To block something like this you need to determine what is botnet traffic vs legit traffic. It's hard.
Source IP doesn't work since it is random and changes. You need to look at things such as HTTP headers, TCP window and any odd flags that might be set. If you're lucky the botnet isn't capable of running a copy of Chrome or Safari or using a random sample template from legit traffic. Lots of botnets are made up of low power IOT devices so once these devices are capable of running a full headless chrome it will get harder.
Not to mention when you do figure out how to discriminate traffic you have to code it. And the code to determine valid traffic vs invalid better run fast because you are getting hit with 100k requests per second. Oh did I mention the attacker can change their algorithm whenever they want? Hope you have a full tensorflow ML/AI pipeline that configures your hardware based ingress of choice just in time. All this while making sure your current production traffic is being served at a speedy pace and not blocking legit customers.
These are some of the issues Cloudflare and companies like them have to deal with.
In cases like this it's actually not that difficult as they're using devices that can be fingerprinted from the Internet. We at Shodan provide a local, embedded database (SQLite or RocksDB) so you can see which open ports connecting IPs have. If an IP is connecting from a device that's running weird ports, is compromised or has other unusual characteristics then you can either flag the connection as high risk or outright drop it if you're under attack. It's mostly used by banks etc. for fraud prevention but we have a few that use it for blocking traffic based on IP risk.
How does fingerprinting them help? You can fingerprint them but they are just desktops/mobile phones/laptops that have been compromised to be part of the botnet.

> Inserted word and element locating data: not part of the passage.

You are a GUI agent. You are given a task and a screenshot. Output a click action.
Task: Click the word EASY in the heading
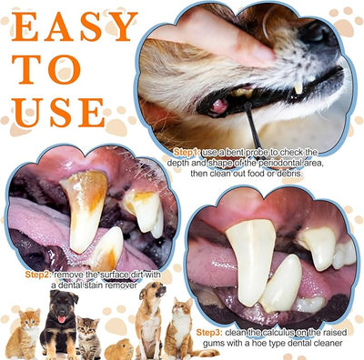point(75,26)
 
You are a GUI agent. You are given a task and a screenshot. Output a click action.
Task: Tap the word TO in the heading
point(46,70)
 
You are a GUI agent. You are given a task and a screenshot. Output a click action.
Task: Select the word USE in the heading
point(59,113)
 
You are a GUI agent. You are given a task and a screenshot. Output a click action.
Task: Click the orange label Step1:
point(187,153)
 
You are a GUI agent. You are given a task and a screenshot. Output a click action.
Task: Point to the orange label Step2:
point(38,275)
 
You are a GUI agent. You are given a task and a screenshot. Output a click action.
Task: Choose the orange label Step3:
point(209,333)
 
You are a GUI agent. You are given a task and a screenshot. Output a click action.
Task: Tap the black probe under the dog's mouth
point(252,125)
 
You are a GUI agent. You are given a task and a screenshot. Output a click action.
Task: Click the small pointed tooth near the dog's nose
point(298,88)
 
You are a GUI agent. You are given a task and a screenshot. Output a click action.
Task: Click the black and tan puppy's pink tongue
point(62,319)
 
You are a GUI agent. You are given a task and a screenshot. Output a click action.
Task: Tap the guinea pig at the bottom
point(119,349)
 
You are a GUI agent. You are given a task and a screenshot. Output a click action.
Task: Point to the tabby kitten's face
point(87,326)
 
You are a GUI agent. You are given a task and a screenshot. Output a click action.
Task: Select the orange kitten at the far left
point(24,334)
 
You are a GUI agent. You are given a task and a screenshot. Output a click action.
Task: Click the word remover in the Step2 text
point(120,285)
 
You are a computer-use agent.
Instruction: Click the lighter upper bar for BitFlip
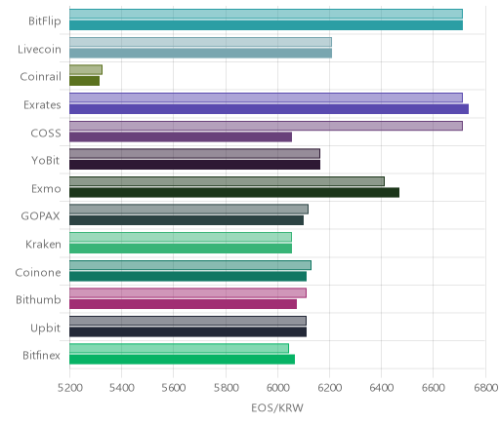(x=266, y=14)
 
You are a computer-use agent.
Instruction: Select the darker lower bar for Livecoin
(x=200, y=54)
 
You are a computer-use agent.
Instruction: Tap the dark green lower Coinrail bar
(x=84, y=81)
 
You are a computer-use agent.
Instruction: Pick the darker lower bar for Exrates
(x=269, y=109)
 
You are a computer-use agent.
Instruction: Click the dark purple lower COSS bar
(x=181, y=137)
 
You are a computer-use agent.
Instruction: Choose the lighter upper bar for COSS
(x=266, y=126)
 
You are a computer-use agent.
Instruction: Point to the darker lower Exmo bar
(x=234, y=193)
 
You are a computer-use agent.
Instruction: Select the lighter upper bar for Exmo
(x=227, y=181)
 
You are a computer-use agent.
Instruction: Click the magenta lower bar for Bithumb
(x=183, y=304)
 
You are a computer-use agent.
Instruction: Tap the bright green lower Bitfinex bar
(x=182, y=360)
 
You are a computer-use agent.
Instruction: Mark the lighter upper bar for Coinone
(x=190, y=265)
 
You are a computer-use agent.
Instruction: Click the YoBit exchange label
(x=46, y=161)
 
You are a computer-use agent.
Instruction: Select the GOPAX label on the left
(x=40, y=216)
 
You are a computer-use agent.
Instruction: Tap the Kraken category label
(x=43, y=244)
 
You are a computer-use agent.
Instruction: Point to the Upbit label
(x=45, y=328)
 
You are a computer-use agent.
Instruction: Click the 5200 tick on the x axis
(x=69, y=388)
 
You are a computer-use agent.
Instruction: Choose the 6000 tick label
(x=277, y=388)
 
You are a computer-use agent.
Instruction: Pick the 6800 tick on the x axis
(x=485, y=388)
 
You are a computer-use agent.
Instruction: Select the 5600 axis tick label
(x=174, y=388)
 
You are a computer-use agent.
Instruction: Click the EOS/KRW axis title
(x=277, y=407)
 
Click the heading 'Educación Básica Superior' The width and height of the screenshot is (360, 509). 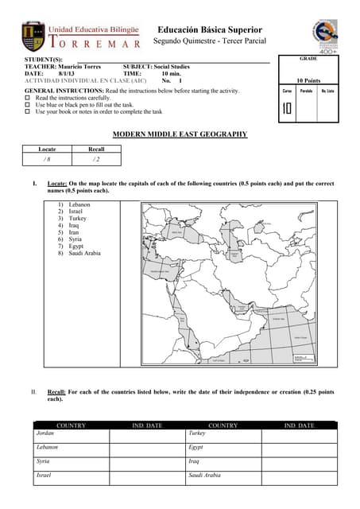tap(209, 29)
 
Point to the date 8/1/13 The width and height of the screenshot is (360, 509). tap(65, 73)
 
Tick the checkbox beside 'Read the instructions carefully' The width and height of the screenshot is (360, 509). tap(28, 98)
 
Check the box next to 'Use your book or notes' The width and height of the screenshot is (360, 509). tap(28, 111)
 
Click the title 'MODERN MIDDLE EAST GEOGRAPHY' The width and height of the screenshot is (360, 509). tap(180, 134)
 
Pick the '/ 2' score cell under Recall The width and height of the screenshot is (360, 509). tap(95, 159)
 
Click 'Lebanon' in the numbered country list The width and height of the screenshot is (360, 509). tap(79, 204)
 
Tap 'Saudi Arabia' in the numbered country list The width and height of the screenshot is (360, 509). tap(86, 254)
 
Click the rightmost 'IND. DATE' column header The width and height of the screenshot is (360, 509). tap(299, 425)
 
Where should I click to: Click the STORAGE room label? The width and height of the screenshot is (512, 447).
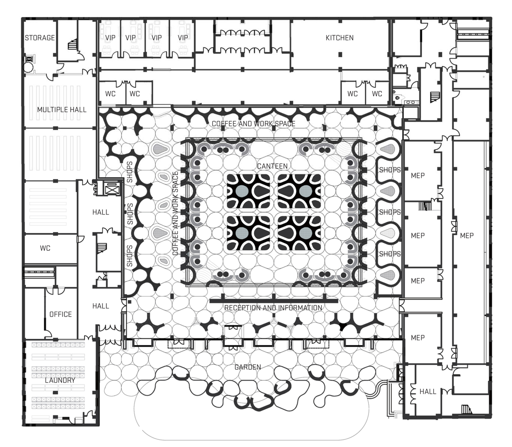40,38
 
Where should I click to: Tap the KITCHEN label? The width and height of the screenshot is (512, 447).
339,38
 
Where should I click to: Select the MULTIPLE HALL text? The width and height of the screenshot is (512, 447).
62,110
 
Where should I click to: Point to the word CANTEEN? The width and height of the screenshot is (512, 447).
272,166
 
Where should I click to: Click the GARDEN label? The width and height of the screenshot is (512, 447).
248,367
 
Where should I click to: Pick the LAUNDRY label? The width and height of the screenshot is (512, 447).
60,380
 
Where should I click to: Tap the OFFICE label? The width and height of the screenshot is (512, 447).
60,314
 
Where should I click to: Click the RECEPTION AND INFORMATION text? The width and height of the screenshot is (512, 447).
273,308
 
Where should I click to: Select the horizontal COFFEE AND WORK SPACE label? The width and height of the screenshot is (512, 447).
254,124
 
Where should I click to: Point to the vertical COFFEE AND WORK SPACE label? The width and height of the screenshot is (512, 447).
175,213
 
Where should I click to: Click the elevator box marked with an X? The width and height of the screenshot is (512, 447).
111,189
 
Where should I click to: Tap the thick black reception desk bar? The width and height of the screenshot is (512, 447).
274,301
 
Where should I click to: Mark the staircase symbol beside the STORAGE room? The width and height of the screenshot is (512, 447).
73,44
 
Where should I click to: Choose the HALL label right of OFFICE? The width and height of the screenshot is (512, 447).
101,306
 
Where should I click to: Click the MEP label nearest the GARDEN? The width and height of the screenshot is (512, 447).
418,338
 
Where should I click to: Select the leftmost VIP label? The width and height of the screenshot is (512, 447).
110,38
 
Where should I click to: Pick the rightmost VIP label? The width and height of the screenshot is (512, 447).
183,38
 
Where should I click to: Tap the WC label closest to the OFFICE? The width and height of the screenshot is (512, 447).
45,248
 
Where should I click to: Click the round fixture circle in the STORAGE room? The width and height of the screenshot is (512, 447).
29,67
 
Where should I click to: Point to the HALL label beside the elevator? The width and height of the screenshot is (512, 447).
101,213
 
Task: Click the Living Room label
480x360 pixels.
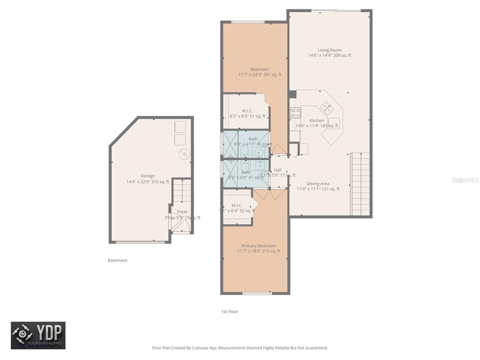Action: point(329,50)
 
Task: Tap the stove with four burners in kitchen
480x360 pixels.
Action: point(296,113)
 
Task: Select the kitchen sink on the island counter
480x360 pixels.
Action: point(326,108)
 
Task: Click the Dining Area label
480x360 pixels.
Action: point(318,184)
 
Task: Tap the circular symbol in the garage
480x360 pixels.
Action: point(184,154)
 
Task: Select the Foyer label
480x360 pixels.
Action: point(182,212)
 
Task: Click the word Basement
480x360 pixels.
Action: point(117,260)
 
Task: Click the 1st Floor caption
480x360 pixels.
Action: point(230,311)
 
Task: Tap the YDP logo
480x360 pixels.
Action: point(38,335)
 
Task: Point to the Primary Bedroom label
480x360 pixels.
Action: point(258,246)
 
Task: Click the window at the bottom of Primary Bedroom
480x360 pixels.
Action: point(257,293)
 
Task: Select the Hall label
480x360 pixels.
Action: point(278,170)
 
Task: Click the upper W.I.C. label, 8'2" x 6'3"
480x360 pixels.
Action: point(247,111)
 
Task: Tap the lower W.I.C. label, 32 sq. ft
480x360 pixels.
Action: point(237,205)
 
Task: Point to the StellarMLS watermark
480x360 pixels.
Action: point(465,180)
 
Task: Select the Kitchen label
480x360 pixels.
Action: point(316,120)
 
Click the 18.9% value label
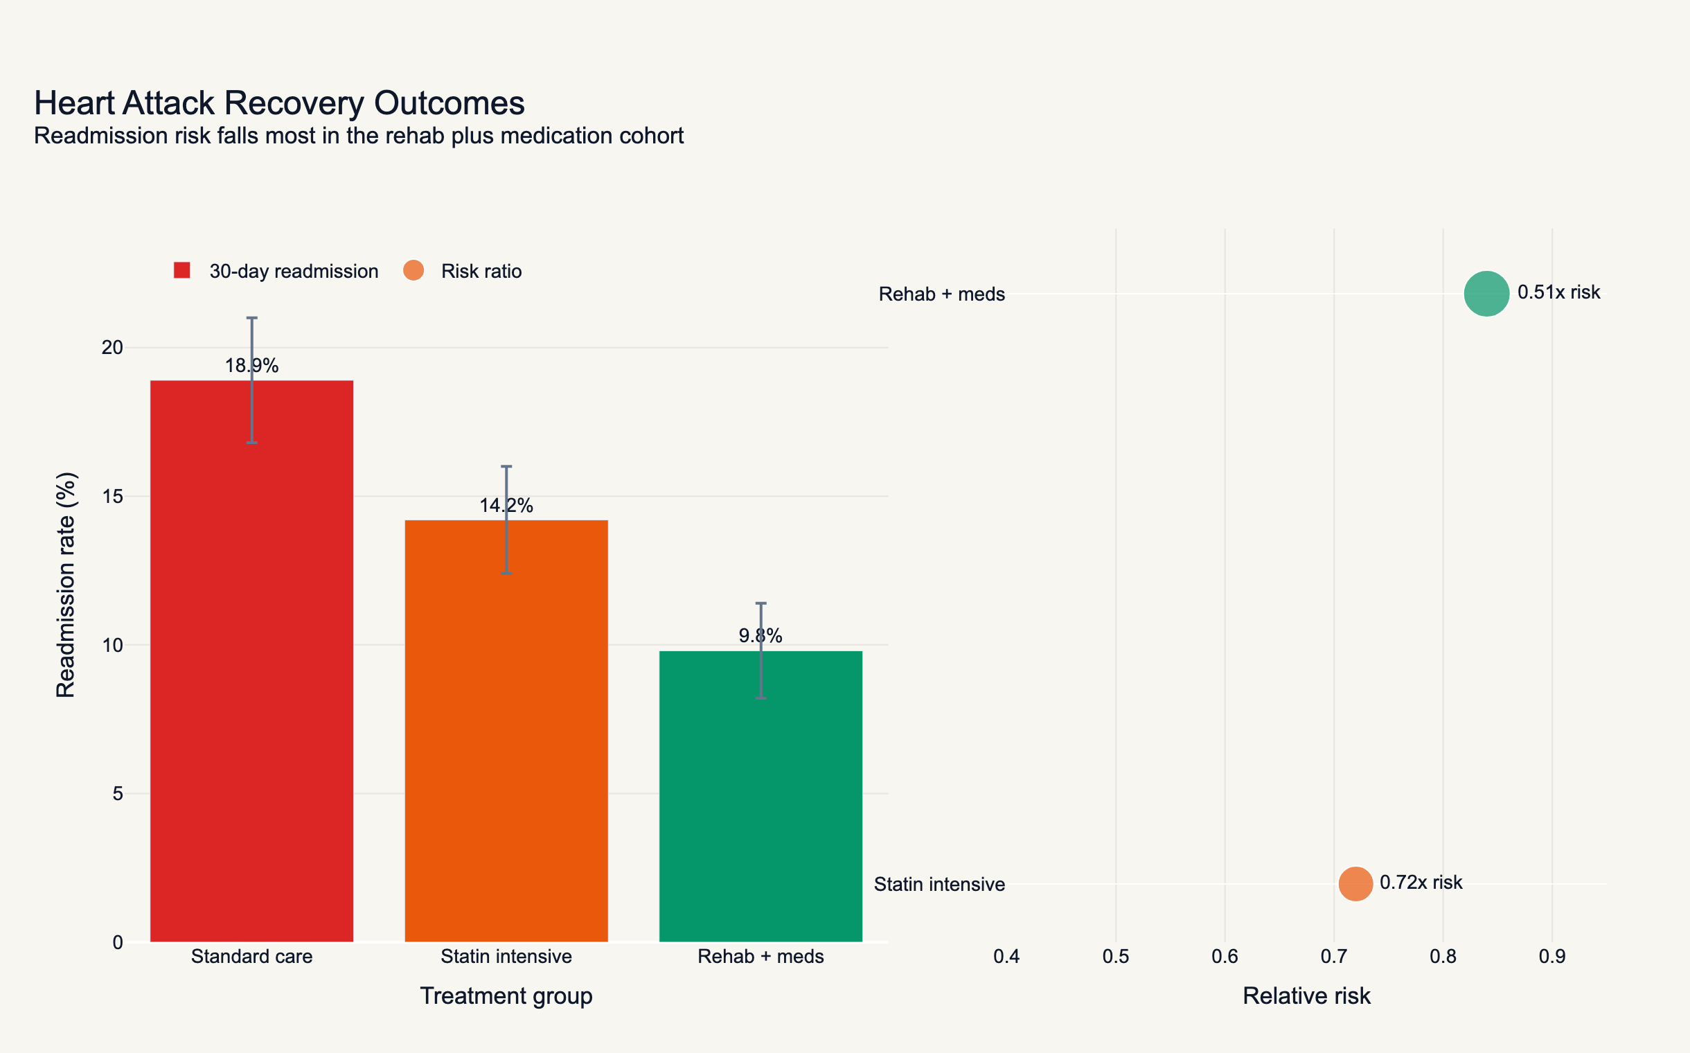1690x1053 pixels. [x=251, y=366]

The compromised hosts that are part of the botnet look exactly like normal traffic.
If you have a database of known-compromised hosts (because a fingerprint scan of them shows something clearly identifiable as part of a botnet, which I think is usually rare [but possibly not for Mēris]), it can mitigate an attack if you've already blocked them.
But the problem that still exists is the initialization traffic -- there are still up to 200k hosts that may hit your site (essentially, a syn flood). Depending on your infrastructure, that can still hurt your firewall or single server. But it is unlikely to hurt as much as having to actually respond (through a request stack) to those requests.
That's not what the article said though. They say that the compromised devices had these characteristics among others:
* Port 2000 open
* Port 5678 open
* SOCKS proxy on port 80 (maybe)
Most likely most of the visitors to your website won't have those ports open and exposed to the Internet. That is a really easy way to filter traffic based on the network fingerprint. Especially when you're under attack it's a great way to reduce a majority of the impact without requiring any AI/ ML - just filter traffic from IPs that have TCP port 5678 open. That same technique was also used to identify Mirai bots and it worked well.
I think in future servers will ask clients to solve a small computation. It can be theoretically incorporated into the handshake and if it takes something like 100ms, human users would not notice but botfarms will feel the pinch. An additional benefit is that servers can monetise the computation offsetting some of their costs.
Wouldn't bot farms just incorporate that as a "cost of doing business" and expand to absorb the computational load? After all, it's not like the bot farmers are paying to add more hardware.
Bot farms exist because they are cheap. You don't need to be perfect, ultimately one needs to adjust the cost of the handshake to ensure that it's higher than the average earning of the farmer.
E.g.: the handshake can be made more expensive choosing a "harder" function for the handshake and giving clients that behaves "good" the possibility to reuse the connections. Bots are penalised because they constantly have to make new handshakes.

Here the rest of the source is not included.